I have two related questions:
Assuming (as the extreme case) I measured a quantity (A) just twice, but I know that the values would "become" normally distributed if I measured the quantity repeatedly. I can calculate the CI for the mean by multiplying the standard deviation of the mean by 12.71 (see here).
I also measured another quantity (B), this time with a higher number of repeats (e.g. 1000x), so that I don't have to correct for bias and can use the usual factor of 1.96 to get the CI.
What about the CI of a derived quantity A+B (or in general f(A,B))? I know how to propagate the standard deviations, but when I calculate the CI from this propagated standard deviation (let's assume the derived quantity is also normally distributed), what's the sample number I have to use for the Student t to calculate the CI? 2? 1000? 10002? Something else? Do I have to propagate the CIs in another way in such a case (how?)? Is the Student's t method to get the CIs not appropriate in this case?

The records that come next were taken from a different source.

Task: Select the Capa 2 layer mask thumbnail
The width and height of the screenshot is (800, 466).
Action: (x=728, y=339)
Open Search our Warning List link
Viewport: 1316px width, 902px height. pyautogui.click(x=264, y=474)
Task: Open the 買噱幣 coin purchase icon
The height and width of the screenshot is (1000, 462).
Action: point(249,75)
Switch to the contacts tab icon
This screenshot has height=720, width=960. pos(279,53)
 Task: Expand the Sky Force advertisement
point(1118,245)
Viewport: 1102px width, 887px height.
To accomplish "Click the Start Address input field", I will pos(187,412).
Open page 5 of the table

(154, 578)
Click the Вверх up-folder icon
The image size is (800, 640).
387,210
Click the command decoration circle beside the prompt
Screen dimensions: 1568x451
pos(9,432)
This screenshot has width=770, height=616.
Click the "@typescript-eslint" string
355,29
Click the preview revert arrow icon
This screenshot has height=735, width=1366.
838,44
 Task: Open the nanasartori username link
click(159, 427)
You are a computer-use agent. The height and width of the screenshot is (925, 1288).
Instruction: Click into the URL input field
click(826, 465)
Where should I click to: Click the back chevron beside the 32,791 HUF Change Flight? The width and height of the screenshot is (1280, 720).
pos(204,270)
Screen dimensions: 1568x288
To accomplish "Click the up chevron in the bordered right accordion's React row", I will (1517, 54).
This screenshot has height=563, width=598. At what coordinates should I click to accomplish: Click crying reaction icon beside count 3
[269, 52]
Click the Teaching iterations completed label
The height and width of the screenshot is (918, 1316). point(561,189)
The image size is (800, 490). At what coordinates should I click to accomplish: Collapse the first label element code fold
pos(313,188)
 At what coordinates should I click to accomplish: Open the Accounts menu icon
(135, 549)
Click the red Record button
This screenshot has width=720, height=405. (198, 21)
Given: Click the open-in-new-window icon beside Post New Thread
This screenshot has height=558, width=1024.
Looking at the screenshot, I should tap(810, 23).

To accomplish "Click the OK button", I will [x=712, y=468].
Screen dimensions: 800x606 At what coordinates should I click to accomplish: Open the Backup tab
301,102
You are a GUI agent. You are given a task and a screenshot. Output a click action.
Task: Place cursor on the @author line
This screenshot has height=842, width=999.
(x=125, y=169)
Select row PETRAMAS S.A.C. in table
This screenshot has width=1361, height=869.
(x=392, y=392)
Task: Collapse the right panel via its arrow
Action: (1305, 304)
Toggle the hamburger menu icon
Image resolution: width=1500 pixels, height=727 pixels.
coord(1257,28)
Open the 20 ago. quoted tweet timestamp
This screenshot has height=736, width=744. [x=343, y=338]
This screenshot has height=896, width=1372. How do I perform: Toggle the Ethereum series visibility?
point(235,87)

The second question: If I measured two quantities 1000x, and both are sampled from normal distributions with the same mean but different standard deviations. It's easy enough to calculate the weighted mean & corresponding variance/standard deviation as it is done in fixed effects meta analysis (see here). Again the same question - what sample number do I have to use to calculate the CI from the weighted mean standard deviation? 2? 1000? 2000?